▸ **Work instruction**: An exact, complete copy of the lines below is the expected answer.

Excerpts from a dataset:
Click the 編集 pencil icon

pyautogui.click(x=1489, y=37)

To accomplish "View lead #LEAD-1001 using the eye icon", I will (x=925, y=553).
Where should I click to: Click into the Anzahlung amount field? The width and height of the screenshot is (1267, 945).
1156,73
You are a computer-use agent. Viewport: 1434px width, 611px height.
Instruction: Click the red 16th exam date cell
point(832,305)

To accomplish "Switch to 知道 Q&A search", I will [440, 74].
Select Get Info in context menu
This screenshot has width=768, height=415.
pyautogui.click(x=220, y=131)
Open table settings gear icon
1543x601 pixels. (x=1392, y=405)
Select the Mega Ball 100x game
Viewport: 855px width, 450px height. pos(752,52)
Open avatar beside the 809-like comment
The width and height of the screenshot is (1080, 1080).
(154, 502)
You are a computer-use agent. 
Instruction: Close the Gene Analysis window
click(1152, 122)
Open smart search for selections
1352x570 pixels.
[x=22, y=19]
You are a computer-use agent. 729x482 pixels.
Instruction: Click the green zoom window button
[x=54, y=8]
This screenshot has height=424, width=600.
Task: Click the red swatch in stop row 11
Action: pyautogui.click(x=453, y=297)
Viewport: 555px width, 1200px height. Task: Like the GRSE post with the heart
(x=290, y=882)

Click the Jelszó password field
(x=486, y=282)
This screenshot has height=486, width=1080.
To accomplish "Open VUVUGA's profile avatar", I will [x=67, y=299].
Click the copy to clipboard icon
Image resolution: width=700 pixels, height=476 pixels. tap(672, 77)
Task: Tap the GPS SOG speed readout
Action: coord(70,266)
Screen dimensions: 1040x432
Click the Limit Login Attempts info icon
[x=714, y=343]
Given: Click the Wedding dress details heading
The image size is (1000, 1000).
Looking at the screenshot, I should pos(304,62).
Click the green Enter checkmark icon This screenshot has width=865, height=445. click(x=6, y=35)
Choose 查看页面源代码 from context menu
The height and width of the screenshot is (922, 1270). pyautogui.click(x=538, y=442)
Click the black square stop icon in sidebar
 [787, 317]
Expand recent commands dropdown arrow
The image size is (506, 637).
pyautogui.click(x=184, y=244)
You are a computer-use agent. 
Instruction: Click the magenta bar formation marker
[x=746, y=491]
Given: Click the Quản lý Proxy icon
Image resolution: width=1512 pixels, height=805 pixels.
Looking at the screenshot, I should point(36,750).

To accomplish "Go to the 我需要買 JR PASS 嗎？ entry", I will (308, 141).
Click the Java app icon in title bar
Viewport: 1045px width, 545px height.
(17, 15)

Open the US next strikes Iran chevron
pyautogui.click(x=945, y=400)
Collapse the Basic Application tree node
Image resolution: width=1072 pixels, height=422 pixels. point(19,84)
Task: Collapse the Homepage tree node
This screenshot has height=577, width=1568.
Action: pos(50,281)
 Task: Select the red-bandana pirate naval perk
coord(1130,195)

▸ **Written reply**:
Click the 編集 pencil icon

pyautogui.click(x=1489, y=37)

To accomplish "View lead #LEAD-1001 using the eye icon", I will (x=925, y=553).
Where should I click to: Click into the Anzahlung amount field? The width and height of the screenshot is (1267, 945).
1156,73
You are a computer-use agent. Viewport: 1434px width, 611px height.
Instruction: Click the red 16th exam date cell
point(832,305)

To accomplish "Switch to 知道 Q&A search", I will [440, 74].
Select Get Info in context menu
This screenshot has width=768, height=415.
pyautogui.click(x=220, y=131)
Open table settings gear icon
1543x601 pixels. (x=1392, y=405)
Select the Mega Ball 100x game
Viewport: 855px width, 450px height. pos(752,52)
Open avatar beside the 809-like comment
The width and height of the screenshot is (1080, 1080).
(154, 502)
You are a computer-use agent. 
Instruction: Close the Gene Analysis window
click(1152, 122)
Open smart search for selections
1352x570 pixels.
[x=22, y=19]
You are a computer-use agent. 729x482 pixels.
Instruction: Click the green zoom window button
[x=54, y=8]
This screenshot has height=424, width=600.
Task: Click the red swatch in stop row 11
Action: pyautogui.click(x=453, y=297)
Viewport: 555px width, 1200px height. Task: Like the GRSE post with the heart
(x=290, y=882)

Click the Jelszó password field
(x=486, y=282)
This screenshot has height=486, width=1080.
To accomplish "Open VUVUGA's profile avatar", I will [x=67, y=299].
Click the copy to clipboard icon
Image resolution: width=700 pixels, height=476 pixels. tap(672, 77)
Task: Tap the GPS SOG speed readout
Action: coord(70,266)
Screen dimensions: 1040x432
Click the Limit Login Attempts info icon
[x=714, y=343]
Given: Click the Wedding dress details heading
The image size is (1000, 1000).
Looking at the screenshot, I should pos(304,62).
Click the green Enter checkmark icon This screenshot has width=865, height=445. click(x=6, y=35)
Choose 查看页面源代码 from context menu
The height and width of the screenshot is (922, 1270). pyautogui.click(x=538, y=442)
Click the black square stop icon in sidebar
 [787, 317]
Expand recent commands dropdown arrow
The image size is (506, 637).
pyautogui.click(x=184, y=244)
You are a computer-use agent. 
Instruction: Click the magenta bar formation marker
[x=746, y=491]
Given: Click the Quản lý Proxy icon
Image resolution: width=1512 pixels, height=805 pixels.
Looking at the screenshot, I should point(36,750).

To accomplish "Go to the 我需要買 JR PASS 嗎？ entry", I will (308, 141).
Click the Java app icon in title bar
Viewport: 1045px width, 545px height.
(17, 15)

Open the US next strikes Iran chevron
pyautogui.click(x=945, y=400)
Collapse the Basic Application tree node
Image resolution: width=1072 pixels, height=422 pixels. point(19,84)
Task: Collapse the Homepage tree node
This screenshot has height=577, width=1568.
Action: pos(50,281)
 Task: Select the red-bandana pirate naval perk
coord(1130,195)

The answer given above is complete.